The next step is to add some buttons to make loading and saving the files you edit from and to the local filesystem easier. For that, we add the following code into the document body:
<input type="file" onchange="localLoad(this.files);" />
<input type="submit" value="save"
onclick="window.open(localSave());">
And we add the following functions to the script tag at the end:
//LOCAL
function localSave() {
return 'data:text/plain;charset=utf-8,'
+ encodeURIComponent(myCodeMirror.getValue());
}
function localLoad(files) {
if (files.length === 1) {
document.title = escape(files[0].name);
var reader = new FileReader();
reader.onload = function(e) {
myCodeMirror.setValue(e.target.result);
};
reader.readAsText(files[0]);
}
}
The 'localLoad' code is copied from MDN; you should also check out the html5rocks tutorial, which describes how you can add nice drag-and-drop. But since I use no desktop applications, I usually have Firefox fullscreen and have no other place to drag any items from, so that is useless in my case.
The 'save' button is not ideal. It opens the editor contents in a new window so that you can save it with "Save Page As...", but that dialog then is not prefilled with the file path to which you saved the file the last time, and also it asks you to confirm if you really want to replace the file, and you need to close the extra window again, meaning saving the current file takes five clicks instead of one. But it is the best I could get working. The reason the window.open() call is in the button element and not in a function as it would normally be, is that popup blockers may block that if it is too deep in the call stack.
UPDATE: nowadays, you can use the download attribute to do this in a much nicer way. At the time of writing, that still only existed as a Chrome feature; it arrived in Firefox in spring 2013. Thanks to Felix for pointing this out!
You may have noticed that these examples include some js and css files from http://codemirror.net/ which don't load if you have no network connection. So here is the full code of this tutorial, with all the CodeMirror files copied into it from version 2.34: unhosted editor. So by bookmarking that, or saving it to your filesystem, you will always be able to edit files in your browser, whether online or offline. I am using this editor right now to write this blogpost, and I will use it to write all other apps, scripts and texts that come up in the coming weeks. It is a good idea to save one working version which you don't touch, so that if you break your editor while editing it, you have a way to bootstrap back into your editor-editing world. :)

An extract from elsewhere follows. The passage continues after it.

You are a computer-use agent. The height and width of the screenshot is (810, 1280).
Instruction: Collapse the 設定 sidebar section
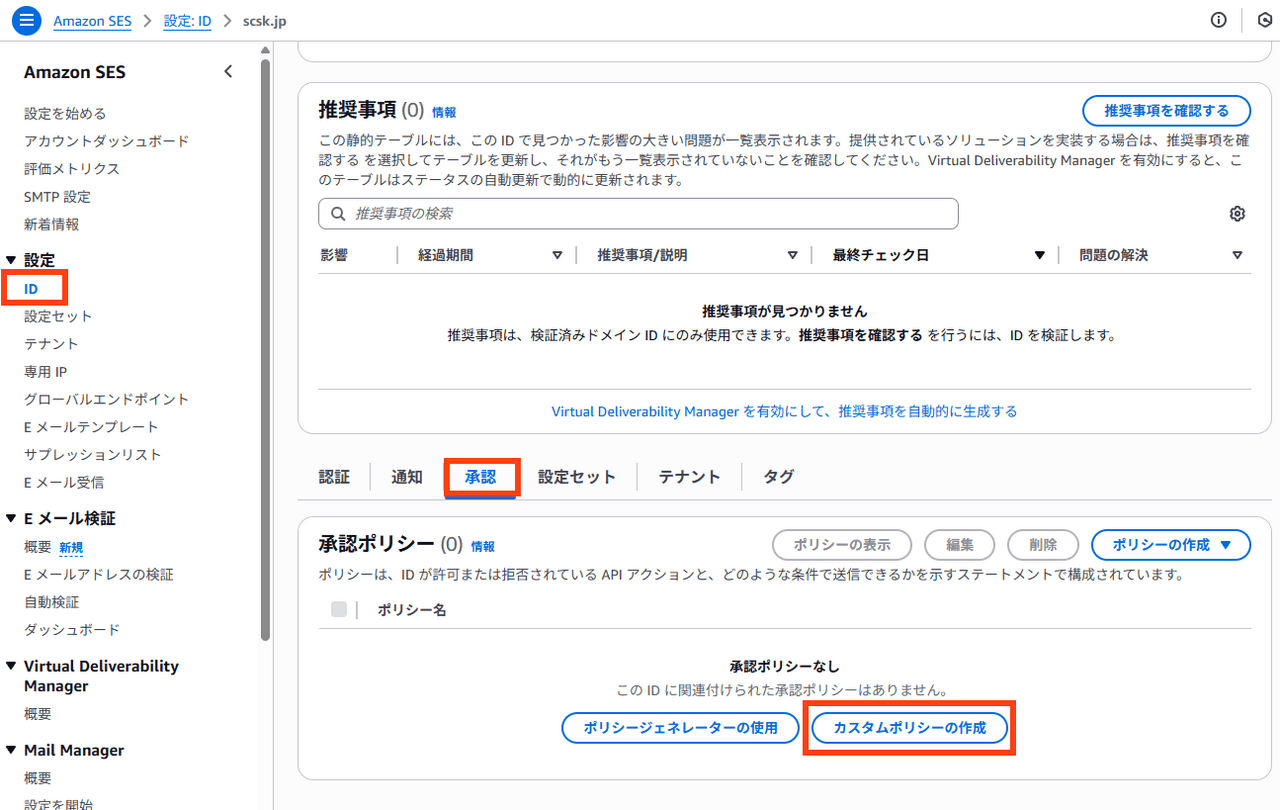pos(11,260)
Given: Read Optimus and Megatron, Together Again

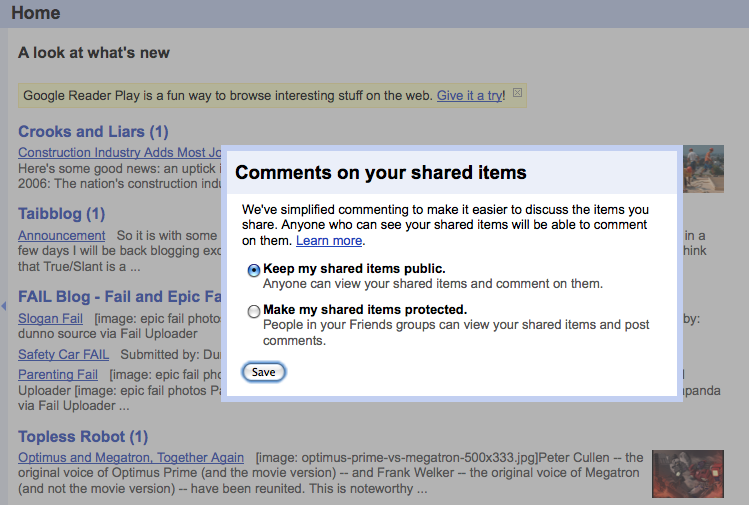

That's it for this week. We have created the first unhosted web app of this blog series, and we will be using it as the development environment to create all other apps, as well as all server-side scripts in the coming episodes. I hope you liked it. If you did, then please share it with your friends and followers. Next week we'll discuss how to set up your own personal server.
3. Setting up your personal server
Why you need a server
Last week we created an unhosted javascript/html/markdown editor that can run on a data URL, create other apps as data URLs, load files from the local file system, and also save them again. This doesn't however allow us to communicate with other devices, nor with other users, let alone people in other "web 2.0 worlds". At some point we will want to send and receive emails and chat messages, so to do those thing with an unhosted web app, we need a sort of proxy server.
There are three important restrictions of unhosted web apps compared to hosted web apps:
- they are not addressable from the outside. Even if your device has its own static IP address, the application instance (for instance the editor we created last week) is running in one of the tabs of one of your browsers, and does not have the possibility to open any ports that listen externally on the internet address of your device.
- the data they store is emprisoned in one specific device, which is not practical if you use multiple devices, or if your device is damaged, lost or stolen.
- they cannot run when you have your device switched off, and cannot receive data when your device is not online, or on a low-bandwidth connection.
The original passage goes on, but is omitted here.